— Start Given passage —

HP are using MTURK to quality check hubs - they've just made it much harder to qualify as a rater:
... Which is a good thing, right? Because these are OUR Hubs they're looking at!
I just pinged Paul and Fawntia to see if it's possible to re-take it.
So you read a Hub and rate it and you get 5 cents? Am I missing something?
I think once we get approved through MTurk and pass the test, yes -- it looks like the compensation depends on our accuracy. I looked at the compensation chart earlier and there appears to be a sliding scale based on accuracy score.
The five cents is a base. There is a bonus system in place worth substantially more per 10.
As it stands, one does only have one shot, so to those who have not taken it yet, be sure to give it your full focus!
I'm dooooooomed! I'm a failure........
...seriously, I think you really need to add a note that this is a one-off test. It took me five to ten 'Hits' to get used to the process - by then it was way too late to go back and re-evaluate my methods. I feel there should be a practice group where you can find out how good or bad your ratings are prior to taking the test.
Very disappointed that this happened - I'm not saying that I would have passed - but had I had a chance to really look at some example compared to how I rated them prior to taking the test then I may have been able to adapt to become the type of rater you wanted.
Very sucky way to start the day! I also note that there may be a bug in your system as I think I also was able to re-evaluate some of the Hubs this morning...
Ouch! If no one passed it as Paul said, there definitely needs to be more practice, and more than one try of the test. I recommend three different qualification tests, so that people can take one test, get their score and learn what they did wrong, and then take the next one.
Okay, color me stupid, but I'm still not sure what the benefit is. A person reads an article and rates it and gets paid a base rate of 5 cents, and a bonus of up to $2.00 per 10 articles, or 20 cents an article, so can earn up to 25 cents per article? Even assuming someone can read an article and rate it in 10 minutes and can read 6 articles an hour, that's $3 an hour? So why are we wanting to do this?
My experience is that you could probably read and rate an article in two to three minutes - so that makes a potential of 20 to 30 an hour - max 7.50 - yes minimum wage - but the whole idea is to help improve the quality of HP - so if I do this for an hour a day I get a little pocket money and I help remove a lot of the garbage - which in theory should help my own articles (assuming they have not been removed for being garbage!).
You don't have to do this of course...
I have some suggestions on improving the Mturk rating system (which will also help the HubHopper system)
1. Have fewer categories. Right now, you have to rate from a scale of 1-10 in substance, organization, and mechanics. That's 30 choices of ratings on one article! Of course there is going to be disagreement. Writing is somewhat subjective, especially since the topics are not limited, and this many choices means that it is pretty much impossible to actually agree 100% on all 30 choices. You are more likely to get more accurate scores if you make the rating system simpler. I recommend limiting it to a scale of 1-5. Personally I wouldn't break out the substance, organization and mechanics into different categories. Just make sure that the training emphasizes that those are the key factors. It will take some getting used to and lots of practice, since scoring may feel harder at first since it is hard to decide how to weigh the various factors,
2. Complete the descriptions. Right now, there are only descriptions on 5 of the ratings on each of the three scales - the even numbered ratings. The rest of them say for example "Exhibits characteristics between a 2 and a 4". Of course, if you take my advice in #1, you won't have to do this one.

— End Given passage —
— Start Listed records —

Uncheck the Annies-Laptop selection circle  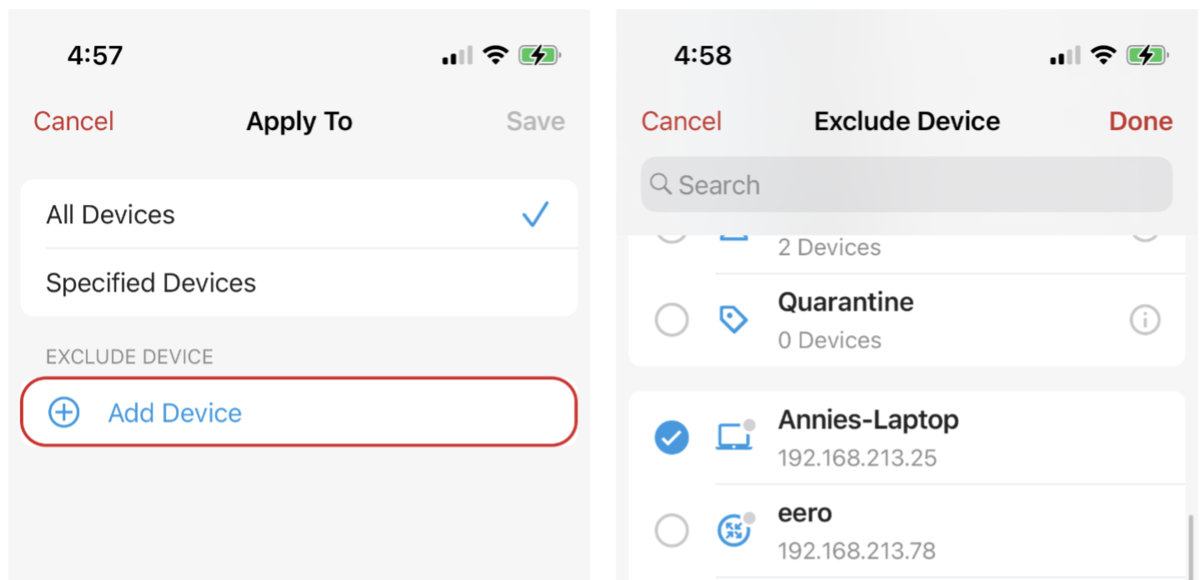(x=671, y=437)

— End Listed records —
— Start Listed records —

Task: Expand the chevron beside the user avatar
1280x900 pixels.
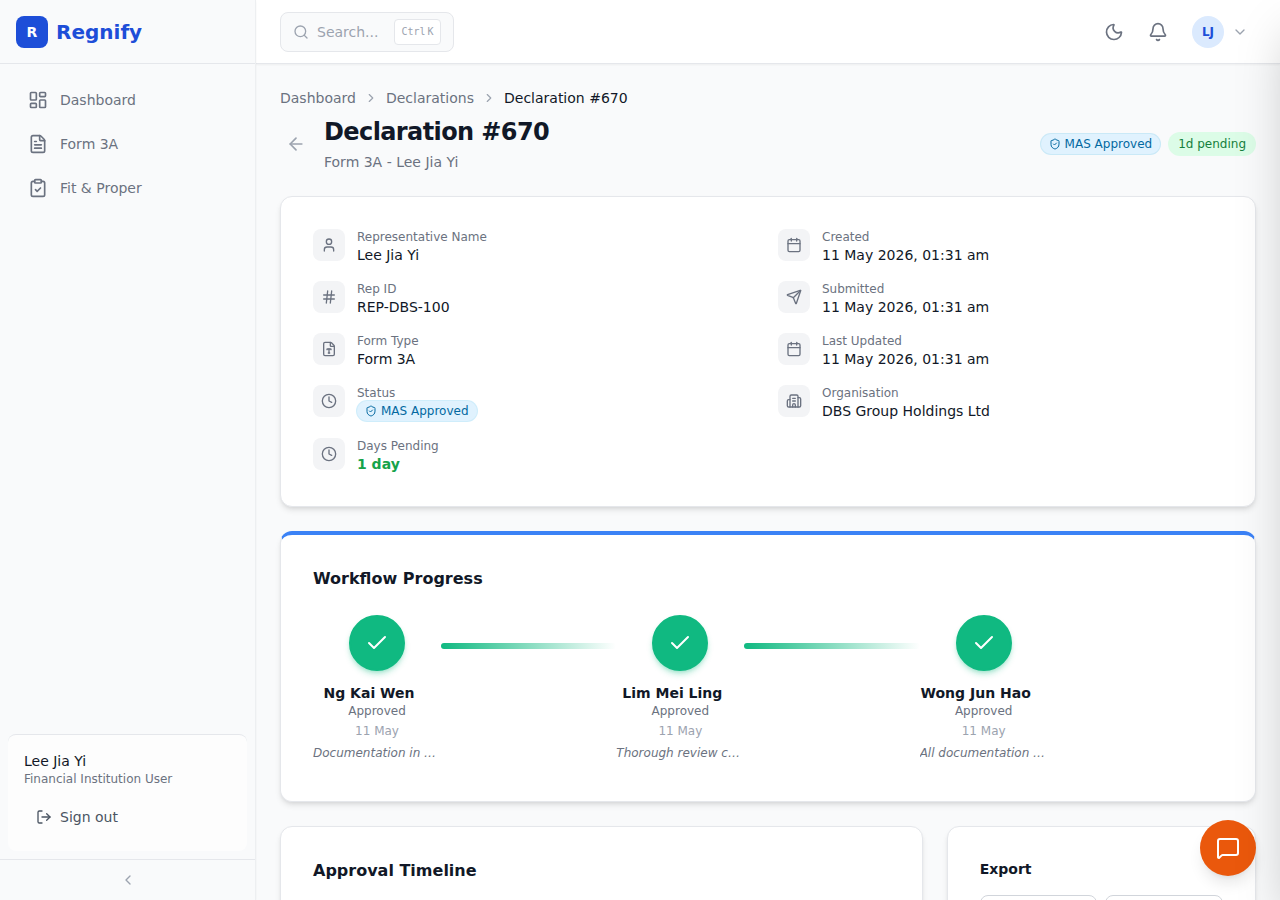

— End Listed records —

• **Stated task 1**:
Summarize the thread in two sentences.
• **Stated task 2**:
Reproduce verbatim everything in the thread from "So you read" down to "I'm a failure........".
Rely on the thread alone and ignore the listing.

• **Task response 1**:
HP is using MTurk to quality-check Hubs through a single-attempt qualification test that pays a five-cent base plus a bonus tied to accuracy, and posters who failed or doubted the pay call for practice rounds and more than one try. One poster counters that fast rating earns some pocket money and helps clear out garbage, and another proposes replacing the three 1-10 scales with one 1-5 scale and completing the missing rating descriptions.

• **Task response 2**:
So you read a Hub and rate it and you get 5 cents? Am I missing something?
I think once we get approved through MTurk and pass the test, yes -- it looks like the compensation depends on our accuracy. I looked at the compensation chart earlier and there appears to be a sliding scale based on accuracy score.
The five cents is a base. There is a bonus system in place worth substantially more per 10.
As it stands, one does only have one shot, so to those who have not taken it yet, be sure to give it your full focus!
I'm dooooooomed! I'm a failure........